- _YOUR INSTRUCTIONS_: From the records below, extract only the lines running from the line with "Prosinec 2017 (195, 1644)" to the line with "DONATE (1304, 46)", both lines included, reproducing them exactly.
___
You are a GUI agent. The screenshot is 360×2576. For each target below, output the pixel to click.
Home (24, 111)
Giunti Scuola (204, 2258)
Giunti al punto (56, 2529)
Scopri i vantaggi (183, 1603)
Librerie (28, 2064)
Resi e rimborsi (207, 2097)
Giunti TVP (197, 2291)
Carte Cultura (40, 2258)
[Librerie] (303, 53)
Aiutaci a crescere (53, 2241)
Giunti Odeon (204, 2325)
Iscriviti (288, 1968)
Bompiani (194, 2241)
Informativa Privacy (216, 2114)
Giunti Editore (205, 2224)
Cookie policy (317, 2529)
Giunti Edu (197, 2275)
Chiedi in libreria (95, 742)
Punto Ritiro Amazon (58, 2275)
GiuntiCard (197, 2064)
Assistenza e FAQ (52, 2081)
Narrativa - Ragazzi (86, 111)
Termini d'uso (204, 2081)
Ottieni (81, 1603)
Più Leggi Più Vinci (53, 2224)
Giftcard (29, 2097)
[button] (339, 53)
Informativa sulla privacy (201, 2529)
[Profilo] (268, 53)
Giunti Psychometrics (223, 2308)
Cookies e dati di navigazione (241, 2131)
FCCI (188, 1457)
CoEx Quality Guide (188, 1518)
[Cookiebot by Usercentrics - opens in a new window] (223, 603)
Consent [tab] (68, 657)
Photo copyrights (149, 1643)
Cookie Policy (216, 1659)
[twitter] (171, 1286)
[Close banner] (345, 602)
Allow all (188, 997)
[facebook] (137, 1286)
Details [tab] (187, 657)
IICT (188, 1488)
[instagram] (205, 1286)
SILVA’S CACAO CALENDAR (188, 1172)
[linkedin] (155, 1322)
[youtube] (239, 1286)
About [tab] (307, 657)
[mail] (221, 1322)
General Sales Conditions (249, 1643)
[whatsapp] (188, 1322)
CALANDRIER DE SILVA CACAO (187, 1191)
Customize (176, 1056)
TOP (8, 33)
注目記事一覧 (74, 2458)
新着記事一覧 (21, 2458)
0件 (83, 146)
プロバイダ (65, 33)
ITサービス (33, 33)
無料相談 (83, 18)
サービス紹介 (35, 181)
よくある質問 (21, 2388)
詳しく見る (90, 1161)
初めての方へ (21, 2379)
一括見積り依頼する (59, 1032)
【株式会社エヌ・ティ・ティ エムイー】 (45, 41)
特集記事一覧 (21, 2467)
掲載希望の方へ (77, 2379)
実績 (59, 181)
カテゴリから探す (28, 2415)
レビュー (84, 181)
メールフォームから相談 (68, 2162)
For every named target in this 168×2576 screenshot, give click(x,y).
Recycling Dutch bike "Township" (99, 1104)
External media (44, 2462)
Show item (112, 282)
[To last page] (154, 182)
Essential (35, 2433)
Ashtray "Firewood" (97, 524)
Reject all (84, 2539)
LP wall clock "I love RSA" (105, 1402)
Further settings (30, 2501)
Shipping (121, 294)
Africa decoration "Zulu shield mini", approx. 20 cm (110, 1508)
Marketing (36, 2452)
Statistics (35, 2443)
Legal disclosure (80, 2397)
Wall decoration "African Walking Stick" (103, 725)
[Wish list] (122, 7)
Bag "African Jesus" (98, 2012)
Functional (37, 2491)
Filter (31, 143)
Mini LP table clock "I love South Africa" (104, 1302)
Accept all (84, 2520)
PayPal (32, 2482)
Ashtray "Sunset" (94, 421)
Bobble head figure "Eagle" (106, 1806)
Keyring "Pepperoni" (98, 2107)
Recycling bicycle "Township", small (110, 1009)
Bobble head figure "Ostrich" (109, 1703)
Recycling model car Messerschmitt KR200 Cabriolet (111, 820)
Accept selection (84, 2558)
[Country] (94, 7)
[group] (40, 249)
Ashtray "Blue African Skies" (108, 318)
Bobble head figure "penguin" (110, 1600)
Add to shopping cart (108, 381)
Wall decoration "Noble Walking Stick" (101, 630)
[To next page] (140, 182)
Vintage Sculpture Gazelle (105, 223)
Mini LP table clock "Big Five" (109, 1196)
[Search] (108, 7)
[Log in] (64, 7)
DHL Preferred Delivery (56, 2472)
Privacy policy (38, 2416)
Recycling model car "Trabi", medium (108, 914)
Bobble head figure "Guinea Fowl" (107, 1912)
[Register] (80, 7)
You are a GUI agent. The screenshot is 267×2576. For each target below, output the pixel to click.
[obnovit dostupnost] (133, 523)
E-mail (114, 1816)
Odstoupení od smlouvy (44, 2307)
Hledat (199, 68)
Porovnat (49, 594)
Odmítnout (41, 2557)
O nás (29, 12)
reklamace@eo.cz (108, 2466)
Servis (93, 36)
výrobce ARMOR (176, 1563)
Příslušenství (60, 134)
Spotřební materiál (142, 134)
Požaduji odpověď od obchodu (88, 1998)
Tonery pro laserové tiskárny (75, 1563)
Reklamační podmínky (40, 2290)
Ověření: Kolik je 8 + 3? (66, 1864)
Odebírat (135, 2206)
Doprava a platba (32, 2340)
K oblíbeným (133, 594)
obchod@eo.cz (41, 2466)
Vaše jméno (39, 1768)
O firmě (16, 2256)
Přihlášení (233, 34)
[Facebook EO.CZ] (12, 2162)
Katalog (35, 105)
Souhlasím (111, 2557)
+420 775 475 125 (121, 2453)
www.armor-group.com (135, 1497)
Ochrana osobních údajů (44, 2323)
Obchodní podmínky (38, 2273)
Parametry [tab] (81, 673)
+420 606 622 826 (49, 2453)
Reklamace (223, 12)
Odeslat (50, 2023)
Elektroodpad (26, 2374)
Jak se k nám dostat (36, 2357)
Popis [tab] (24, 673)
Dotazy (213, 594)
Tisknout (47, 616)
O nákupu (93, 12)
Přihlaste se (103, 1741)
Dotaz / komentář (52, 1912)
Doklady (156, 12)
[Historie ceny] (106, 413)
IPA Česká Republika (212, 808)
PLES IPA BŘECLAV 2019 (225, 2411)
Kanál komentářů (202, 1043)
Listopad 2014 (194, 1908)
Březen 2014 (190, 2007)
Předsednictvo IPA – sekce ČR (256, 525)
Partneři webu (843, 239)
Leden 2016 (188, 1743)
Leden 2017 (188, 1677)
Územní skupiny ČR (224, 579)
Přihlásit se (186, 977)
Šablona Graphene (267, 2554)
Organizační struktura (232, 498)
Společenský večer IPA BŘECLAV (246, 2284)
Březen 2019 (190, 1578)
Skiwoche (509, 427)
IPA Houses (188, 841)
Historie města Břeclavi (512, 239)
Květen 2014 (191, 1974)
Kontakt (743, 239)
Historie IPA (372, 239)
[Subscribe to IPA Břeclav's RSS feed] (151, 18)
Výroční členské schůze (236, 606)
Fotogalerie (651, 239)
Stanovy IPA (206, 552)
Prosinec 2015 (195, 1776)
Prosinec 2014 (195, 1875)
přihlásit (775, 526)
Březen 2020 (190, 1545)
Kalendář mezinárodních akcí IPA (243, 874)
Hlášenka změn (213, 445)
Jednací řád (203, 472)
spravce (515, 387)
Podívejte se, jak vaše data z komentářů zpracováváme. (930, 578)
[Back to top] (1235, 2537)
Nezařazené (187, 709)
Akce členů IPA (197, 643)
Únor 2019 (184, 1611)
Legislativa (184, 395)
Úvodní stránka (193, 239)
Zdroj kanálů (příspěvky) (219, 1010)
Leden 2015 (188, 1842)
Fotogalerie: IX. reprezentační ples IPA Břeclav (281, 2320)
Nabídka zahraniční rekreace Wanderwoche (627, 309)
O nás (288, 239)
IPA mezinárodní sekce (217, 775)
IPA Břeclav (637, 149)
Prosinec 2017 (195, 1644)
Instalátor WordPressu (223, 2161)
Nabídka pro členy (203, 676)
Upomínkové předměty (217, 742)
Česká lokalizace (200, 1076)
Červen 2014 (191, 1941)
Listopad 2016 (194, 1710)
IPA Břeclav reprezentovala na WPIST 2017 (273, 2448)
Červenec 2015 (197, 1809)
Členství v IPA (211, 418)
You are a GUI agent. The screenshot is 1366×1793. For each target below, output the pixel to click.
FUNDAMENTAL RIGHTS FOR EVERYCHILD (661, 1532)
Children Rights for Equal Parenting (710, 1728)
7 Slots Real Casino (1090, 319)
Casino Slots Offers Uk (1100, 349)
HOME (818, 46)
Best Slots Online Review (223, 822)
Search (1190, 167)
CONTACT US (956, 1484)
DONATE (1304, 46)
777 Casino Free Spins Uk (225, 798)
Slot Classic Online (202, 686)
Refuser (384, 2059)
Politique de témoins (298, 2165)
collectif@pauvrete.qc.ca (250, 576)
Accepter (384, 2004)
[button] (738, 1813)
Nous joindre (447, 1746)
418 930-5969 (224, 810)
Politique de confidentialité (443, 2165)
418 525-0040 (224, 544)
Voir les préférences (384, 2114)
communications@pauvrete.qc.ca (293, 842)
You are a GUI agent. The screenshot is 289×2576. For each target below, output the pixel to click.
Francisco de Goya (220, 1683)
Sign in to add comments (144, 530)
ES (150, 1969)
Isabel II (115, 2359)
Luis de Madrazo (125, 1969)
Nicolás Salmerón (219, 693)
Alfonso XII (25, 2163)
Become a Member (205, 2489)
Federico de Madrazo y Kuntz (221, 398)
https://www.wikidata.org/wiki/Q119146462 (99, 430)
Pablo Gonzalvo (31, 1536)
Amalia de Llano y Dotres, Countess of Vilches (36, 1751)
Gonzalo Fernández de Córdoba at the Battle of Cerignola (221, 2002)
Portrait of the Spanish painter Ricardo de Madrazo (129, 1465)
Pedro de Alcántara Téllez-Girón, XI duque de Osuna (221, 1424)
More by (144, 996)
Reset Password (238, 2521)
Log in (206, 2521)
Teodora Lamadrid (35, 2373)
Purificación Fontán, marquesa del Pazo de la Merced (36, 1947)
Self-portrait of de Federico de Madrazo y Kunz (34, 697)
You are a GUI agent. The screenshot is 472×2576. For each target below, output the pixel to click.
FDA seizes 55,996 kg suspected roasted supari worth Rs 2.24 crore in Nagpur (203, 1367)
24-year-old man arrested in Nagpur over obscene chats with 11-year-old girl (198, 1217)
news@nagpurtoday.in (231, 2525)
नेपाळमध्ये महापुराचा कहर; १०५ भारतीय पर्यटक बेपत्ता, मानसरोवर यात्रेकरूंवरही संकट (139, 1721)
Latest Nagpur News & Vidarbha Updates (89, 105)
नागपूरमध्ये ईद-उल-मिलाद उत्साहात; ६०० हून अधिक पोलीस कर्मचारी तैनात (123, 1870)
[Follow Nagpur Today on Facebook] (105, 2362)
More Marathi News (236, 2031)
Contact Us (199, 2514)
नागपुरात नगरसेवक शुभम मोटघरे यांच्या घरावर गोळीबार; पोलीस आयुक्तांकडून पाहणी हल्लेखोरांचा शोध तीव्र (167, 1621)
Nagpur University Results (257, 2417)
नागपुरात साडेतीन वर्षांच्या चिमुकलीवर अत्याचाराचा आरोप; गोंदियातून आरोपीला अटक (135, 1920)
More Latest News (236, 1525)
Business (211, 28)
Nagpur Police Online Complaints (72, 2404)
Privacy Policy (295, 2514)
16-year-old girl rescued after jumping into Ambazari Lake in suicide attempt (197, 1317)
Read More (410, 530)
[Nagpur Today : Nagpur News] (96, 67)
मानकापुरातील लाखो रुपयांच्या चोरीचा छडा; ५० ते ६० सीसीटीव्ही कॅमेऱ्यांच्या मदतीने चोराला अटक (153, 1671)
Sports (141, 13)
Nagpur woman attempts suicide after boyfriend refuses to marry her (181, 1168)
___
- _TASK RESULT_:
Prosinec 2017 (195, 1644)
Instalátor WordPressu (223, 2161)
Nabídka pro členy (203, 676)
Upomínkové předměty (217, 742)
Česká lokalizace (200, 1076)
Červen 2014 (191, 1941)
Listopad 2016 (194, 1710)
IPA Břeclav reprezentovala na WPIST 2017 (273, 2448)
Červenec 2015 (197, 1809)
Členství v IPA (211, 418)
You are a GUI agent. The screenshot is 1366×1793. For each target below, output the pixel to click.
FUNDAMENTAL RIGHTS FOR EVERYCHILD (661, 1532)
Children Rights for Equal Parenting (710, 1728)
7 Slots Real Casino (1090, 319)
Casino Slots Offers Uk (1100, 349)
HOME (818, 46)
Best Slots Online Review (223, 822)
Search (1190, 167)
CONTACT US (956, 1484)
DONATE (1304, 46)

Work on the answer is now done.